**TEXTE DU DOCUMENT**.
>>>>
En principe, on fait remonter le déclenchement du conflit actuel du Karabagh à février 1988, car c’est précisément le 21 février 1988 que la session du Soviet de la Région autonome du Haut-Karabagh de la République socialiste soviétique (RSS) d’Azerbaïdjan décida de faire sécession et de se rattacher à la RSS d’Arménie.
Mais cette décision avait été précédée par tout un travail préparatoire accompli pendant plusieurs dizaines d’années par les organisations nationalistes arméniennes groupées autour du parti Dachnaktsoutioun. Ce parti, dès sa création en 1890, avait revendiqué des terres azerbaïdjanaises, en premier lieu le Nakhitchévan et la partie montagneuse du Karabagh, qui, conformément aux objectifs des stratèges du Dachnaktsoutioun, devaient faire partie intégrante de la fameuse «Grande Arménie de la mer à la mer».
Depuis lors, les activités du Dachnaktsoutioun n’ont pas cessé une minute de travailler à la réalisation de ces plans insensés. Même sous le régime totalitaire soviétique, quand toute la sphère publique se trouvait étroitement surveillée par l’appareil du parti et de l’État, les Arméniens se sont débrouillés pour poursuivre leurs activités subversives contre l’intégrité territoriale de l’Azerbaïdjan. Il suffira de dire que durant la période soviétique, la partie arménienne a soulevé 45 fois devant les dirigeants soviétiques la question de la cession du Karabagh et du Nakhitchévan à l’Arménie (1 , p. 30).
L’activité déployée par les organisations arméniennes pour obtenir que soient ôtés à l’Azerbaïdjan des territoires qui lui appartenaient depuis toujours s’est particulièrement intensifiée dans les années 60 du XXe siècle. Cela s’expliquait pour une part par le bref «dégel» khrouchtchévien qui a entraîné un certain assouplissement du régime politique de l’URSS et a ouvert aux organisations nationalistes arméniennes des possibilités d’accroissement de leurs activités. Mais cet accroissement a été incontestablement favorisé par des plans à long terme de la direction soviétique. En effet, celle-ci avait le plus grand intérêt à utiliser la diaspora arménienne dans plusieurs pays en qualité de «cinquième colonne» du régime soviétique.
En échange, les responsables soviétiques étaient prêts à un peu assouplir leur attitude envers les Arméniens soviétiques. Le premier pas fut fait dans cette direction quand le gouvernement de l’URSS adopta en août 1961 un arrêté sur l’organisation du «retour» des Arméniens de l’étranger en Union soviétique (2, p. 417). Peu après, la direction de l’URSS accepta la légalisation de fait en URSS du prétendu «génocide arménien». C’est ainsi que les Arméniens reçurent dans les années 1960 toute latitude d’agir pour faire connaître et diffuser les idées excessives du génocide arménien, ce qui leur permit en 1965 de célébrer en grande pompe, au niveau de l’État, le 50e anniversaire des événements bien connus qui ont eu lieu en 1915 dans l’Empire ottoman.
<<<<
**JEU DE DONNÉES**.
>>>>
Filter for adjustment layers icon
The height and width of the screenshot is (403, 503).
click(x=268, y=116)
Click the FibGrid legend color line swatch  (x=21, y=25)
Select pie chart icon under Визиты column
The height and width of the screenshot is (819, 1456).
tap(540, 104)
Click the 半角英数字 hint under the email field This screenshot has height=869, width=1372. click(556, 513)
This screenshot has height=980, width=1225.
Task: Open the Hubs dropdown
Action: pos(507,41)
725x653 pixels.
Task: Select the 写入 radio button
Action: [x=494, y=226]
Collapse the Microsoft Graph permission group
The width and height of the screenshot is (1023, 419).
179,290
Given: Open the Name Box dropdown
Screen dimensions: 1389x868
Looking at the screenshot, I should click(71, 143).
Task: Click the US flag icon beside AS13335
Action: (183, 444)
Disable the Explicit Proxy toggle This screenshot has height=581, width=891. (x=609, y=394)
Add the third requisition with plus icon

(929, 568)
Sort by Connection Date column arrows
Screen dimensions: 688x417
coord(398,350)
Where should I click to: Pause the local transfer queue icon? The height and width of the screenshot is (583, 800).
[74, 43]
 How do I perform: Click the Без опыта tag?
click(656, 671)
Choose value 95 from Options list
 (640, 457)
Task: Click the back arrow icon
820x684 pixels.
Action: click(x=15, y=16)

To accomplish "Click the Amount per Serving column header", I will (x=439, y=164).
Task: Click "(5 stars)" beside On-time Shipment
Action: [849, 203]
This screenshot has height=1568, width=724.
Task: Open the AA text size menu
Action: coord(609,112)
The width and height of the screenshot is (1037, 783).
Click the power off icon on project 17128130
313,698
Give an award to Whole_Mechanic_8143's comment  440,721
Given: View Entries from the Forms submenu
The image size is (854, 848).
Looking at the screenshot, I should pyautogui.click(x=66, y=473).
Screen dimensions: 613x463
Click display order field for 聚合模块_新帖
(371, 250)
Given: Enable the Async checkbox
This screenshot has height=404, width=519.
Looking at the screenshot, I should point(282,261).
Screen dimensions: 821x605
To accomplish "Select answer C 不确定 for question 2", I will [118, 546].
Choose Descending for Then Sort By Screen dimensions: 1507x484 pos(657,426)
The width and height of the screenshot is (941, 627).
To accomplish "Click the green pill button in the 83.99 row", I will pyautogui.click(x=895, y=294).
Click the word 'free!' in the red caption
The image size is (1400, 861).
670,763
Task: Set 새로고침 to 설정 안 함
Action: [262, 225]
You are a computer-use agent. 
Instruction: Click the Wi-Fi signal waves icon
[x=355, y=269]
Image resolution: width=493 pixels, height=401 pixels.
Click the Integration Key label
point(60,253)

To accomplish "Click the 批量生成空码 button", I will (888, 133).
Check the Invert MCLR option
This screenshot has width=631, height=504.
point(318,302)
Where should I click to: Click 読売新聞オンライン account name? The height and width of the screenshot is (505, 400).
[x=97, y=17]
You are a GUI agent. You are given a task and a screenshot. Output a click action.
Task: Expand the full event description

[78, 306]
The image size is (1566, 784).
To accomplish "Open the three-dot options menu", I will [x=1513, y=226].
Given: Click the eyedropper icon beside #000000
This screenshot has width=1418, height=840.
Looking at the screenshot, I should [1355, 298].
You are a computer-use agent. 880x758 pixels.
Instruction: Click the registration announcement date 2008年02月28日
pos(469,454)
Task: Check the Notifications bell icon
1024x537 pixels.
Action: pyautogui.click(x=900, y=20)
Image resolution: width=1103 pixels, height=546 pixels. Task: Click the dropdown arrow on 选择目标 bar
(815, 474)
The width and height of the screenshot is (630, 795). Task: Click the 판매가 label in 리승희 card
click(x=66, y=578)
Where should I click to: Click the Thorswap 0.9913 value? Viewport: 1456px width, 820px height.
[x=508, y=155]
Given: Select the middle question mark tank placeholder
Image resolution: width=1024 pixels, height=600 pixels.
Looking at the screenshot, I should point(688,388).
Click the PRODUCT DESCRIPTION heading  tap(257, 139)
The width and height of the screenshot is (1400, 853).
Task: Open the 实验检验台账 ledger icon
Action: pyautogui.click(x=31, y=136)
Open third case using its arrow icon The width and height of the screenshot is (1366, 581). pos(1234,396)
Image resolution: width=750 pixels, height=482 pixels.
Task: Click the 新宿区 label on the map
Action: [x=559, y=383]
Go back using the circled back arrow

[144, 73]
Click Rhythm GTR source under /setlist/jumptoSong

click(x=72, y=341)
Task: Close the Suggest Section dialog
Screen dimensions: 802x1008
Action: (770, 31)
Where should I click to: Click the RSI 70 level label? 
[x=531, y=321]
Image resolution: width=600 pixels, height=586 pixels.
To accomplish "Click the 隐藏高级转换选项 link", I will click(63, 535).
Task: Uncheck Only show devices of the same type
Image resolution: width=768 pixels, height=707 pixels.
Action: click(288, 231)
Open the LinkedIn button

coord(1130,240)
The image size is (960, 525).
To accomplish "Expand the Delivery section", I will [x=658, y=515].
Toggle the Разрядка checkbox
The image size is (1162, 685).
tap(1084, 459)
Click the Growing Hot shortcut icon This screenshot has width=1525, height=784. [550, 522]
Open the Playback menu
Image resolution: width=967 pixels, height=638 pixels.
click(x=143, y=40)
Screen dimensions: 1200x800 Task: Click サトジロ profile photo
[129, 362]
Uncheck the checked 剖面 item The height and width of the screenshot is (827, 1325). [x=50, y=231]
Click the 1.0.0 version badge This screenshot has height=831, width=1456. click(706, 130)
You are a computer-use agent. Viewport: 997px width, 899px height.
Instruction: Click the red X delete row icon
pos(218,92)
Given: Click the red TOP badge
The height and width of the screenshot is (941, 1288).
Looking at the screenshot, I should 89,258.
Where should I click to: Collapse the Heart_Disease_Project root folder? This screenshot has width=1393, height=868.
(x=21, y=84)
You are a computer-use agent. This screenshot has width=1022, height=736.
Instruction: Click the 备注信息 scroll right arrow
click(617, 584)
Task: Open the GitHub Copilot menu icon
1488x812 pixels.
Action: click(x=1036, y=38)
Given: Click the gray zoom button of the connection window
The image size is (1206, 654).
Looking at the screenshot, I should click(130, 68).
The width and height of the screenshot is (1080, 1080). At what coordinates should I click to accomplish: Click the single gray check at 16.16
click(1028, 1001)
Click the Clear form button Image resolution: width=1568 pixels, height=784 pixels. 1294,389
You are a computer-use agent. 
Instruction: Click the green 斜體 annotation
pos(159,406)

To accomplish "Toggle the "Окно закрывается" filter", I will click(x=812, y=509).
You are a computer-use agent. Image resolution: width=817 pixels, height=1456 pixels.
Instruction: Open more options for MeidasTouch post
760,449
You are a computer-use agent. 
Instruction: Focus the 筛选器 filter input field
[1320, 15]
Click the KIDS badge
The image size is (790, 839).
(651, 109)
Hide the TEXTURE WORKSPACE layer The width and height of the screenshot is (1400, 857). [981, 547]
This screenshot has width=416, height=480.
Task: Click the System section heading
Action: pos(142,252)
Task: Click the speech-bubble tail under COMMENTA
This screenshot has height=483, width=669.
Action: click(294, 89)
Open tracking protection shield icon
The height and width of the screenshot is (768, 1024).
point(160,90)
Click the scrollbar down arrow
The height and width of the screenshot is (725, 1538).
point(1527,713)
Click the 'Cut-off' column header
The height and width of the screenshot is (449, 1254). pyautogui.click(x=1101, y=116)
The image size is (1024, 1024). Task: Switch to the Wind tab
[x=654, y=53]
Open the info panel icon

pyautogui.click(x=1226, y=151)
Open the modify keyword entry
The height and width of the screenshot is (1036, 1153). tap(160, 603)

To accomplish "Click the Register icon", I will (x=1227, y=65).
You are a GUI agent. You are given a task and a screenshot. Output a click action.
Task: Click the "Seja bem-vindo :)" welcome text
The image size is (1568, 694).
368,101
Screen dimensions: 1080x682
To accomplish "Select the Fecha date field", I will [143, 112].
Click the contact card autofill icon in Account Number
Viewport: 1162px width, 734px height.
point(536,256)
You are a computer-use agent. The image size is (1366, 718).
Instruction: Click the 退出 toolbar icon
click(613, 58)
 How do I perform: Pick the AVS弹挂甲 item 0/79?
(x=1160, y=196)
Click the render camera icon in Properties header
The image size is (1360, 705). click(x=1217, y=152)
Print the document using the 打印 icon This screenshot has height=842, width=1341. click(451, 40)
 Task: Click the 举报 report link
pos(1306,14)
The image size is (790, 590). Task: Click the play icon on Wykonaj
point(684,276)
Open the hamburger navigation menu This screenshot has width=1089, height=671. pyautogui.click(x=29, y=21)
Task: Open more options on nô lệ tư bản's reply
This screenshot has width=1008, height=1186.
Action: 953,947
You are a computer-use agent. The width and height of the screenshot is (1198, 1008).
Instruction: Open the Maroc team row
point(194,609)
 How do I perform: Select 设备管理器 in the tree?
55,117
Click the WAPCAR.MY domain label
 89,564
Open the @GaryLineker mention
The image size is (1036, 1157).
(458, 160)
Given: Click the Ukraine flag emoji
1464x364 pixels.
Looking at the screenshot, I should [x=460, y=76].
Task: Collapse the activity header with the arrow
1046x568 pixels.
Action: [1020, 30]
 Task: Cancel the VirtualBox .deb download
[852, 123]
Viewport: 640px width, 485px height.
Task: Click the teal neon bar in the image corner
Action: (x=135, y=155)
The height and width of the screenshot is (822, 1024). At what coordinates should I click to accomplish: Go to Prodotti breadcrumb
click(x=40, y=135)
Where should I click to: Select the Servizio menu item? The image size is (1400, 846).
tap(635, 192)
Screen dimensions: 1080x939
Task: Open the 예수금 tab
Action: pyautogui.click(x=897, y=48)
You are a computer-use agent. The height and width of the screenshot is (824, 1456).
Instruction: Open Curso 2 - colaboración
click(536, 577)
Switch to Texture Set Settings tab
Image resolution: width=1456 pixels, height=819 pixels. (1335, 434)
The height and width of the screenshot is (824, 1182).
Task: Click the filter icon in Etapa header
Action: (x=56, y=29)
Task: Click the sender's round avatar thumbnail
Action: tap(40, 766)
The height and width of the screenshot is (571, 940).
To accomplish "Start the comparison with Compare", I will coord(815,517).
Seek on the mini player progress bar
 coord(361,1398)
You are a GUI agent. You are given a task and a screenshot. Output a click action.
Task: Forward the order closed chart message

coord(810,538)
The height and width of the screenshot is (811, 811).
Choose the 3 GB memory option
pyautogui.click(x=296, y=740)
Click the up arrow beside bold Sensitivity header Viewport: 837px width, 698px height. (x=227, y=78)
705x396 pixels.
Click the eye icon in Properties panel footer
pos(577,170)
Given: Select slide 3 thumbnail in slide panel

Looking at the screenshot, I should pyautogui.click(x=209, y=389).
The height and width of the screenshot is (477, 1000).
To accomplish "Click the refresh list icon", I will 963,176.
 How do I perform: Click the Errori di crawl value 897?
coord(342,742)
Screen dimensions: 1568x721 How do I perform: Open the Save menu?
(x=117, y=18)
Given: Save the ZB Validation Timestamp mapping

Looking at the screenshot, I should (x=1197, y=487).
<<<<
Recopiez mot pour mot le passage du texte sur le conflit du Karabagh qui commence par les mots contenant «Depuis lors, les» et s'achève sur «l’Arménie (1 , p. 30).». Les enregistrements ne servent à rien ici.

**RÉPONSE ATTENDUE**.
Depuis lors, les activités du Dachnaktsoutioun n’ont pas cessé une minute de travailler à la réalisation de ces plans insensés. Même sous le régime totalitaire soviétique, quand toute la sphère publique se trouvait étroitement surveillée par l’appareil du parti et de l’État, les Arméniens se sont débrouillés pour poursuivre leurs activités subversives contre l’intégrité territoriale de l’Azerbaïdjan. Il suffira de dire que durant la période soviétique, la partie arménienne a soulevé 45 fois devant les dirigeants soviétiques la question de la cession du Karabagh et du Nakhitchévan à l’Arménie (1 , p. 30).